**EXTRACT TO READ**
● ● ● ● ● ● ●
- Read – deeply and as often as you can
- Don’t just write about it, do it
- Browse word sites
- Go outside of your niche
- Find a way to connect to the subject
As a content writer, there will be moments when the words just can’t seem to make it onto the page. It is frustrating and annoying, but rest assured, it’s not you. This type of professional fatigue is not unique to writers. Do any job for long enough, and you are bound to feel uninspired at times.
True, your job is to write – all day long. But you are probably not writing for a full 8 hours. You are also researching, editing, ruminating, proofreading, staring into space (AKA thinking), attending meetings, talking to clients and colleagues, or taking a (well deserved!) coffee break.
Yet the bottom line is this: you must produce a certain amount of writing output, according to deadline. This demands an ongoing ability to tap into your creativity, even when you are tired, fed up or bored. That’s when you need a bit of inspiration to help you move the words from wherever they are inside you, onto the screen.
Over the years, I have developed a number of ways to inspire my writing. These are not things I do when I am already at the end of my rope and feel like leaving it all behind for a new career… Rather, I do them often, during work hours, and during my time off. The cumulative effect creates a pool of inspiration that I draw from when I need it. I hope these tips will help you too:
Inspiring Content Writing Tips
1. Read – deeply, and as often as you can
I don’t mean read just any book. Rather, read a book that completely mesmerizes you. Where you become utterly lost in the story and can’t bear when it ends. This is the best feeling in the world, and it’s also very helpful for you as a writer. When you read deeply, you unconsciously internalize the author’s language and writing flow. This will help you release your own voice.
This has happened to me a few times, but most recently was my discovery of British-Australian author Nevil Shute. Having read and loved his most famous novels (A Town like Alice and On the Beach), I then launched into reading his entire published works over the course of 6 months. That deep connection with his writing has given me hours upon hours of inspiration. Not because I studied his ‘technique’ or tried to imitate his style, but because I completely surrendered to his words and the worlds he created.
2. Don’t just write about it, do it
As a content writer, you’re not writing a novel (although you might be in your spare time). You are writing about other people’s businesses and products. It’s a challenge, particularly if you have many clients in different industries. This means you need to be a fast expert in lots of subjects (internet, I love you!).
If you are feeling stuck, it might be because you don’t really know what you are writing about. Let’s say you are writing a blog about the best lawn mower features on the market. But you’ve never pushed a lawn mower, so you can’t really speak from experience. What should you do?
Mow the lawn! Don’t have a lawn mower? Go to your neighbor. Live in the city? Visit your local park and speak to the gardener. It’s past deadline and there’s no time for the park? Scour the internet for gardening blogs and lawn mower discussions. If you can’t write it, do it. If you can’t do it, then do it vicariously. The article will turn out better than if you hadn’t tried at all.
3. Browse all kinds of word sites
Sometimes, your creative juices need a kickstart to get flowing. One of my favorite ways to do this is to go on a tangent. How? By scouring word sites.
I often find myself browsing sites for idioms and phrases, song titles and lyrics, famous quotes, synonyms/antonyms, and of course, the dictionary and thesaurus. Even rhyming dictionary sites. I enter a word or words related to what I’m writing about, and see what serendipity throws my way. This often inspires a new way of thinking.
It’s a great technique if you have been writing a lot about one subject, and are feeling spent of new ideas and angles. And it’s fun! I always learn something I didn’t know before, which is also inspiring.
● ● ● ● ● ● ●
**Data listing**

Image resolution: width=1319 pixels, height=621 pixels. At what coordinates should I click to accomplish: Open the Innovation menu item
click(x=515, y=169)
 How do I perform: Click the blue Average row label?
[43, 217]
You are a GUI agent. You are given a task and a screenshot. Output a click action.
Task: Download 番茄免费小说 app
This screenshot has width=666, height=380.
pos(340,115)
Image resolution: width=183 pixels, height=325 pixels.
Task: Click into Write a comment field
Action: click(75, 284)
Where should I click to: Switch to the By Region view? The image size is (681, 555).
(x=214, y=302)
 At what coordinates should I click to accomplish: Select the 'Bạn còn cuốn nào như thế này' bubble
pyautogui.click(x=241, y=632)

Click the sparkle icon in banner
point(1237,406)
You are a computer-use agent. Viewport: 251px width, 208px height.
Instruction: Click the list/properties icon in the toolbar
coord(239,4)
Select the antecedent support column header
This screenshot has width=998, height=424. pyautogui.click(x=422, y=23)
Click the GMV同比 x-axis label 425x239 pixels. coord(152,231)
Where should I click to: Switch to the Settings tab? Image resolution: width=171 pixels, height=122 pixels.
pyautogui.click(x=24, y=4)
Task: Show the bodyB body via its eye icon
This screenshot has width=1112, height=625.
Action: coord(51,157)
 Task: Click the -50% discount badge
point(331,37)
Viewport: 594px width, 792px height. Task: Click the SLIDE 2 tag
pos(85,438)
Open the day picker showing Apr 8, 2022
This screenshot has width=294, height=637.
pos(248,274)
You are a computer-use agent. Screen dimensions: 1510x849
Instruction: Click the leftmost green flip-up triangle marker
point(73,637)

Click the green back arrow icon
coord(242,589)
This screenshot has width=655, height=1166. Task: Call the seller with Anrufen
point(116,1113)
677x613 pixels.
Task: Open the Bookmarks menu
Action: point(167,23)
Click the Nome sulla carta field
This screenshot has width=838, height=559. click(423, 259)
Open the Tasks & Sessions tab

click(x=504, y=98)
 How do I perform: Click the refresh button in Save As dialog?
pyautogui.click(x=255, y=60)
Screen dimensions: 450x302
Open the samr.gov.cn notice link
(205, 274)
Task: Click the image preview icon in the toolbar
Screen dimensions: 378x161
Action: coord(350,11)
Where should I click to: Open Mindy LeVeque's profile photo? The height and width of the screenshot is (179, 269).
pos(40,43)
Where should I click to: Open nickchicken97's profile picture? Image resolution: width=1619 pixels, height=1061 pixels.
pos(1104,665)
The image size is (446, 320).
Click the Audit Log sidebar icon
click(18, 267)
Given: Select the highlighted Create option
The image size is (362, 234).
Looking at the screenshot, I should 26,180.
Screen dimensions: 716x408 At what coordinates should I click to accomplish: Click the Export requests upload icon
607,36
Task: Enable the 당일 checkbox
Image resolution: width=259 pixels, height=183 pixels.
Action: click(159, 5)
● ● ● ● ● ● ●
**REQUIRED ACTIONS**
**1.** According to the writing tips article, how long did it take to read all of Nevil Shute's published works?
**2.** Reproduce word for word the part of the writing tips article that begins with the words "It’s a great" and ends after the words "is also inspiring.".

**ANSWERS FOR THIS EXERCISE**
**1.** Six months.

**2.**
It’s a great technique if you have been writing a lot about one subject, and are feeling spent of new ideas and angles. And it’s fun! I always learn something I didn’t know before, which is also inspiring.